[[ Available data, beginning ]]
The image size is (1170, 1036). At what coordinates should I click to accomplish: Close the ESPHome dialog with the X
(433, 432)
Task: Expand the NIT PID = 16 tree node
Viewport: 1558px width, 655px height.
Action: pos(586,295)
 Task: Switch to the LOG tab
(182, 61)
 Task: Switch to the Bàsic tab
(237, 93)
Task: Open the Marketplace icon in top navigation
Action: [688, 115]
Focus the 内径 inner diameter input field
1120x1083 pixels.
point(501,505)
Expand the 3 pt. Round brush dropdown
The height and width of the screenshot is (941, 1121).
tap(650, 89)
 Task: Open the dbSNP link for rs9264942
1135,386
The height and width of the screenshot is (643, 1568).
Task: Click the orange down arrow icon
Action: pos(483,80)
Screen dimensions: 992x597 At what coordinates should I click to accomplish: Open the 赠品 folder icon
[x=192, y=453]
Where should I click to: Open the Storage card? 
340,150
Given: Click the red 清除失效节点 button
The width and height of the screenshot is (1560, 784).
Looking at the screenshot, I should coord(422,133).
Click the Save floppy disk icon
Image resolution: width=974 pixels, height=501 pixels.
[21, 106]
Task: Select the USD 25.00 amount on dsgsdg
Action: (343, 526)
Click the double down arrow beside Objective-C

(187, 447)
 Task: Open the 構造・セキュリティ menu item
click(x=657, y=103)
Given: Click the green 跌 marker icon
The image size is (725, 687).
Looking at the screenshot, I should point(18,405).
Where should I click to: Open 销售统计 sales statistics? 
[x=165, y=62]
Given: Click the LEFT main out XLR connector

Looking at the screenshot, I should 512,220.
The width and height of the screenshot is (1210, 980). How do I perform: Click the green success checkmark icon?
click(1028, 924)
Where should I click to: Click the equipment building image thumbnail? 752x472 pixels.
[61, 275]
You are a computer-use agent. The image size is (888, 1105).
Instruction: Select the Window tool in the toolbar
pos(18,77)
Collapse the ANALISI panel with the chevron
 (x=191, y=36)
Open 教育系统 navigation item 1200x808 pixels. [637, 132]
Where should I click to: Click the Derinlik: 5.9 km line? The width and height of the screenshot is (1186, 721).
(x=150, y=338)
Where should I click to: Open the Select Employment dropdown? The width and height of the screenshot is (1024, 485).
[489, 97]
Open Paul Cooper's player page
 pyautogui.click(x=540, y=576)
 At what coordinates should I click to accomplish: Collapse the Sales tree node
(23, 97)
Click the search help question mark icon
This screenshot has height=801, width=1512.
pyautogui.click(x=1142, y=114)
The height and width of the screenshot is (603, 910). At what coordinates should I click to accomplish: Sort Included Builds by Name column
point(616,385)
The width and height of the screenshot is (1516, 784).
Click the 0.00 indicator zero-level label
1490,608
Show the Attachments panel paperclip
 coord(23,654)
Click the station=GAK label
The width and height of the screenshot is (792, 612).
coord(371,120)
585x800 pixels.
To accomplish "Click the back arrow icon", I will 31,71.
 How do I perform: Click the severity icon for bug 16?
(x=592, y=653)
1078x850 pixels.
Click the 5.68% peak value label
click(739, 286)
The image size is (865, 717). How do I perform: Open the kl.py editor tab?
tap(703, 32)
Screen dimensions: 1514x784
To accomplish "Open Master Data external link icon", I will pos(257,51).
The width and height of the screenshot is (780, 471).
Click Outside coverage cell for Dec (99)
[[ Available data, end ]]
Exercise requirements
The response should be an exact copy of the lines from the one with "How do I perform: Click the severity" through the end of the data, with no other text.

Problem solution
 How do I perform: Click the severity icon for bug 16?
(x=592, y=653)
1078x850 pixels.
Click the 5.68% peak value label
click(739, 286)
The image size is (865, 717). How do I perform: Open the kl.py editor tab?
tap(703, 32)
Screen dimensions: 1514x784
To accomplish "Open Master Data external link icon", I will pos(257,51).
The width and height of the screenshot is (780, 471).
Click Outside coverage cell for Dec (99)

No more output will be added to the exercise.